Une demande dopée par les batteries et la tech
Pour la première fois, la demande mondiale de cobalt a franchi le seuil des 200 kilotonnes (kt) en 2024. Les batteries – notamment celles des véhicules électriques (VE) – ont représenté 76 % de cette consommation. À elles seules, les voitures électriques ont absorbé 43 % de la demande, portées par une hausse de 26 % des ventes mondiales, malgré un contexte économique tendu.
Le segment des appareils électroniques portables a rebondi avec une croissance de 12 %, tandis que le développement fulgurant de l’intelligence artificielle a renforcé la demande en batteries pour centres de données. En parallèle, les usages militaires – turbines, drones, aimants – ont poursuivi leur progression, alimentés par des tensions géopolitiques croissantes.
Surproduction et chute libre des prix
Malgré cet appétit mondial, l’offre a largement excédé la demande pour la troisième année consécutive. Le géant chinois CMOC, via ses deux sites congolais (TFM et KFM), a produit 114 kt de cobalt en 2024, soit 31 % de plus que ses capacités initiales. Sa part de marché mondiale a ainsi atteint 31 %.
Cette surproduction a entraîné une nouvelle baisse des prix : -15 % pour l’hydroxyde de cobalt (CIF Asie) et -22 % pour le cobalt métal (EXW Europe), qui a atteint des planchers historiques. Une rumeur d’intervention de la Commission nationale chinoise pour le développement et la réforme (NDRC) a brièvement stabilisé le marché, sans réel effet durable.
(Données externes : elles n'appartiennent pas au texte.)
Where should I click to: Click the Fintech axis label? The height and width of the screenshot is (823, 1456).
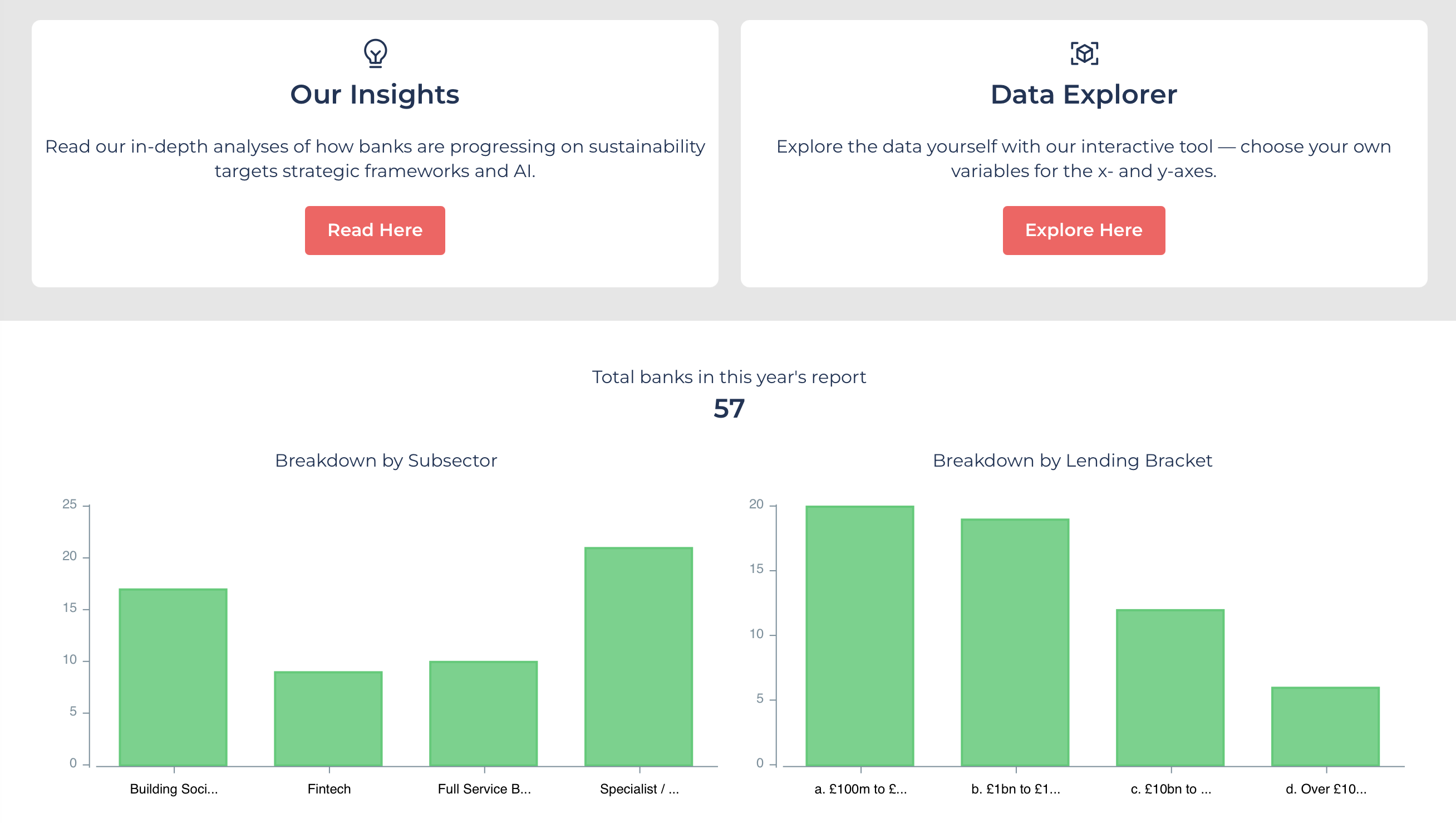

L’Indonésie progresse, la RDC riposte
Pendant que certains producteurs congolais réduisaient la voilure, l’Indonésie gagnait du terrain. Grâce à ses projets HPAL (Hydrometallurgical Processing of Laterite), où le cobalt est récupéré comme sous-produit du nickel, sa part de marché a grimpé de 8 % à 12 % en un an.
Face à cette montée en puissance et à la chute des prix, la RDC a réagi en février 2025 par une mesure forte : une interdiction temporaire de quatre mois sur les exportations de cobalt. Ce geste inédit a immédiatement contribué à faire remonter les cours, sans toutefois dissiper complètement la volatilité du marché.
Cap sur un cobalt responsable
Dans ce contexte chahuté, la traçabilité et la durabilité se sont imposées comme des exigences incontournables. En 2024, 82 % du cobalt raffiné ont été évalués selon les standards de la Responsible Minerals Initiative (RMI). En 2025, les sites congolais de Glencore – KCC et Mutanda – ont obtenu la certification Copper Mark, rejoignant TFM (CMOC), certifié un an plus tôt.
Sous pression des acheteurs internationaux, notamment européens, les producteurs se doivent désormais de garantir des conditions environnementales et sociales exemplaires. Pour eux, la certification devient un sésame indispensable à la signature de contrats à long terme.